Stephen King notes without shame that to make ends meet before his first big break he wrote fiction for porno mags that were trying to skirt obscenity laws by running articles. For the budding novelist, it was the perfect venue: a place to hone his craft where relatively few readers would read and criticize his work and, most importantly, a much needed paycheck.
Opportunities to sell to girlie mags declined as obscenity laws eased and pages once devoted to short stories and articles about muscle cars were replaced by the photos that drove sales.
Budding writers took another hit this week when Weekly World News said it would suspend publication.
You know Weekly World News and have probably even read it, although you’d never admit it to your college-educated friends. Most of us will only concede that headlines about a Japanese woman’s seventh anniversary to a space alien or the latest doings of Bat Boy provided us with a chuckle as we waited patiently in a supermarket check out line. But for many nonfiction writers — particularly those just out of college and making $18,500 a year in their first newspaper job — Weekly World News offered something more.
Rent money.
From its 1979 inception up until about 10 years ago, Weekly World News would occasionally work with imaginative freelancers who could string together an inverted pyramid news story and populate it with aliens, gargantuan babies and talking toasters. The pay was modest but came without hassling them for months on end, and, let’s face it: the work was fun. From the Wikipedia entry on WWN:
Sal Ivon, former managing editor, says, “If someone calls me up and says their toaster is talking to them, I don’t refer them to professional help, I say, ‘Put the toaster on the phone’.” Derrik Lang, a former stringer for the paper, said, “That fat guy with the sunburned belly and that kid abused by his own shadow were living, breathing people with wilder-than-wild stories to tell – in my head. I can’t attest to the entire publication, but everything in my stories was fake – you know, depending on how you define fake.”
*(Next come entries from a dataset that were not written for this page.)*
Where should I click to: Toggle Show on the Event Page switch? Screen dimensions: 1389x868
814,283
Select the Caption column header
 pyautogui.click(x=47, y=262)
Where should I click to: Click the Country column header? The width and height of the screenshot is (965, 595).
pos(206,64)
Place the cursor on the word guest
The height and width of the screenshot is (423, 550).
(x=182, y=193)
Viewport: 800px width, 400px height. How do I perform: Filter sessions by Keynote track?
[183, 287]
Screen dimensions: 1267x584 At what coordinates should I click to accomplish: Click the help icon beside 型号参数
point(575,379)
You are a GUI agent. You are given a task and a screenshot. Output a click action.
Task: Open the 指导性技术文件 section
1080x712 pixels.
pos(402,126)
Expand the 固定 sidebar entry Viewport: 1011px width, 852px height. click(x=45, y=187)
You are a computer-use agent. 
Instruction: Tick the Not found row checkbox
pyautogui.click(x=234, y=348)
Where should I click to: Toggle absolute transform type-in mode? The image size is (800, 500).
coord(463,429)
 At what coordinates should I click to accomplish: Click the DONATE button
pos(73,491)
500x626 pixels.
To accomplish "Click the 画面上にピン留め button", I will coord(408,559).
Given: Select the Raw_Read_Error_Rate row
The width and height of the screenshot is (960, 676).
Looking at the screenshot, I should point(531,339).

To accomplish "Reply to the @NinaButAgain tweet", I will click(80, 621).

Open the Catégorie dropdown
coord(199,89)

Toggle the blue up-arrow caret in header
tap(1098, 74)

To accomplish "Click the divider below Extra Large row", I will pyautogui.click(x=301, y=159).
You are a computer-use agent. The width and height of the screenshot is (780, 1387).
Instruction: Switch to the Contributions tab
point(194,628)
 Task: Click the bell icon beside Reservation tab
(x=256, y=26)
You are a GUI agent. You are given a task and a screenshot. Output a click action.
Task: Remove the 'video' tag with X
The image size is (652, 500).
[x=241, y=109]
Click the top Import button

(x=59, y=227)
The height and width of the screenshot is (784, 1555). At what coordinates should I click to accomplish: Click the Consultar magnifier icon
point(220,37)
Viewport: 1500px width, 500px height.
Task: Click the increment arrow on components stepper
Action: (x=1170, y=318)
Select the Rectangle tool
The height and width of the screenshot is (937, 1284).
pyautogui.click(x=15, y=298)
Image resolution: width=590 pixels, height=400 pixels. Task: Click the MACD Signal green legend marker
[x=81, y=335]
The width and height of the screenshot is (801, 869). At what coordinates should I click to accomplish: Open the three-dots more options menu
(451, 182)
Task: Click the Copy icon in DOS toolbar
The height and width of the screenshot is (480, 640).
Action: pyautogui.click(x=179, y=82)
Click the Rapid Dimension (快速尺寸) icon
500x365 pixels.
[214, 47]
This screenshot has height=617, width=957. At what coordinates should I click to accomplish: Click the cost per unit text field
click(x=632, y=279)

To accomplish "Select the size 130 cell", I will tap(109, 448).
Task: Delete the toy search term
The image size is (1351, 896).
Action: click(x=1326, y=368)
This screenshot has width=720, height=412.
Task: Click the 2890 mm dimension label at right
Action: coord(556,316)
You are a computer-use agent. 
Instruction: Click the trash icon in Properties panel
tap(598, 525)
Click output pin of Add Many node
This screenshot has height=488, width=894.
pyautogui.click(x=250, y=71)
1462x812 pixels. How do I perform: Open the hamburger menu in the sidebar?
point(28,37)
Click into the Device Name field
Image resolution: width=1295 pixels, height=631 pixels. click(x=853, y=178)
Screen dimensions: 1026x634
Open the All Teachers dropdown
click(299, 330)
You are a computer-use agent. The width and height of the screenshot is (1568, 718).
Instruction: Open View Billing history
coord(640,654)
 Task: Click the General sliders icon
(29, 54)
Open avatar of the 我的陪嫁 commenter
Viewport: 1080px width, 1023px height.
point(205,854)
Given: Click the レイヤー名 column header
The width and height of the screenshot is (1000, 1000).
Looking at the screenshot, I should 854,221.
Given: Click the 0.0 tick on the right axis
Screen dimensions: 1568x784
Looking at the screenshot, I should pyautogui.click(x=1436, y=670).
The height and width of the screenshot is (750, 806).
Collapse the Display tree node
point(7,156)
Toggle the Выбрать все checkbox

But, like a lot of newspapers, declining margins forced WWN to bring most of the tasks that had been farmed out to stringers in house and by 2000 freelancers were seeing a noticeable uptick in rejections from WWN. By 2005, most of us who had denied reading it for years had indeed stopped reading it, or at least buying it, our curiosity about the latest doings of Big Foot and the Loch Ness Monster apparently quelled. By last Fall, regular readers (there were still more than a few) noticed that regular features were being discontinued, including the ever popular page five girl. Last week’s announcement wasn’t entirely unexpected, and yet lots of people – former writers and even people who just got a laugh the latest “Holy shit!” headline about the latest alien abduction — couldn’t help but feel a pang of sadness.
There’s a broader message here: print is dying. It’s an oft-repeated message and one a lot of people seem to be in denial about, and some of the dead tree proponents will scoff at comparing the economic health of WWN to something to more respectable publications (like Hustler). We can laugh when WWN goes under, but you have to keep in mind this was a remarkably cheap publication to produce with rather massive penetration. The stroies were made up, so no expensive travel budgets to send reporters to Scotland to confirm that the Loch ness Monster did indeed reemerge from the murky depths. I wouldn;t be surprised if they were using the same layout and production system they purchased when they started publication in 1979 and the printing quality was awful, leaving ounces of black ink on your fingers after a cursory glance (or so I’m told by people who actually admit to reading it).